▶ **Work item**: Please read the records below and return each line holding the string "will".

▶ **Excerpted records**:
↓↓↓

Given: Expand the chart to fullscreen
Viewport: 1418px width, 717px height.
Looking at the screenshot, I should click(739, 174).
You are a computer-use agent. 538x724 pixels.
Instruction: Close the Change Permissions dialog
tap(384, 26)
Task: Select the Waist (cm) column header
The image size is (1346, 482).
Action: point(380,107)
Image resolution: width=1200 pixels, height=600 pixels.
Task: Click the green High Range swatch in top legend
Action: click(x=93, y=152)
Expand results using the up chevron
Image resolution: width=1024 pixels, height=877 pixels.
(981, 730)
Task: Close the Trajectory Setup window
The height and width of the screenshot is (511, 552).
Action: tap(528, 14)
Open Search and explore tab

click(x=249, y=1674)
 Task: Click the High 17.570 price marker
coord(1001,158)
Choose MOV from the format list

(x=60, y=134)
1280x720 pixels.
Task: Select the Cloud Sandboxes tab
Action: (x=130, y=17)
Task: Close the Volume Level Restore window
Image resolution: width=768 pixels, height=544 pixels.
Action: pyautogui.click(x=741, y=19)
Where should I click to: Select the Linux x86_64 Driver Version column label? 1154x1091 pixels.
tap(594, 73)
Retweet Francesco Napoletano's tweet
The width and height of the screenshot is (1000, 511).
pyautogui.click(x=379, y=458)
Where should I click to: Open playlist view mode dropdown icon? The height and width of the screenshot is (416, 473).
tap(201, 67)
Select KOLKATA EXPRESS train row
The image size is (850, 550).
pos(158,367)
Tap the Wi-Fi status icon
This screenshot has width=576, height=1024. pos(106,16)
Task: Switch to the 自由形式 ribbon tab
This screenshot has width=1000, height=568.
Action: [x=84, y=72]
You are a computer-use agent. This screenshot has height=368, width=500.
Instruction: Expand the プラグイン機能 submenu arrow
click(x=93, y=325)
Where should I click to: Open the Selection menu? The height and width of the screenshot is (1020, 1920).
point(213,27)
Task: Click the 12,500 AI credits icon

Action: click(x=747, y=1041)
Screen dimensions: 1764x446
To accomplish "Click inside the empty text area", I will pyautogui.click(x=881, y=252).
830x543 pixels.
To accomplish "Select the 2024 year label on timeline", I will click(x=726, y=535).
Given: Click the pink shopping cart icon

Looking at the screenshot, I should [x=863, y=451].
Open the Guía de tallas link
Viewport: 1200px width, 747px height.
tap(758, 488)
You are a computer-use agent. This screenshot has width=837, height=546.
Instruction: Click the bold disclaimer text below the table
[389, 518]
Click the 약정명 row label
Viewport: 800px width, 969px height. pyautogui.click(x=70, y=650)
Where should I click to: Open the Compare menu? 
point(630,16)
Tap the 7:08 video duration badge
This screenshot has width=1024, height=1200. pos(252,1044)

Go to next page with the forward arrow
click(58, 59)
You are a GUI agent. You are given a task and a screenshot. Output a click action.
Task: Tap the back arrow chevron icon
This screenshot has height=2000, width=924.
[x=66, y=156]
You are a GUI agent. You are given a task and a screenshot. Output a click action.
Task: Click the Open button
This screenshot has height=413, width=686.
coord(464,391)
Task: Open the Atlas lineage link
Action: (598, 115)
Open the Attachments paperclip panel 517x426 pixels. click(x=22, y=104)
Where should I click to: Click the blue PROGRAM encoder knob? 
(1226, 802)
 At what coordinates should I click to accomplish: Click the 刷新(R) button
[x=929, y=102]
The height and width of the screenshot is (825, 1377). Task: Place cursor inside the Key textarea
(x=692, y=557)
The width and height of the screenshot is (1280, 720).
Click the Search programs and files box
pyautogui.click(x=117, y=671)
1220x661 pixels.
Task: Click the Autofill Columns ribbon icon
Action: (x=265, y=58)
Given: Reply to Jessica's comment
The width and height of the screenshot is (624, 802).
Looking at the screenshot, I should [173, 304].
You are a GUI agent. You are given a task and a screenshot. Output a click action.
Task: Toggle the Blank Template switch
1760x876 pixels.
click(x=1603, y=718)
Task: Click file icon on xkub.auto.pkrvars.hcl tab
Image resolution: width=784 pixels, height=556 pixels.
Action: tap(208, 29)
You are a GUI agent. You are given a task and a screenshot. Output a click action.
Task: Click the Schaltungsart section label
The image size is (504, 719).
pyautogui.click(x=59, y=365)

↑↑↑

▶ **Your response**:
To accomplish "Click inside the empty text area", I will pyautogui.click(x=881, y=252).
To accomplish "Select the 2024 year label on timeline", I will click(x=726, y=535).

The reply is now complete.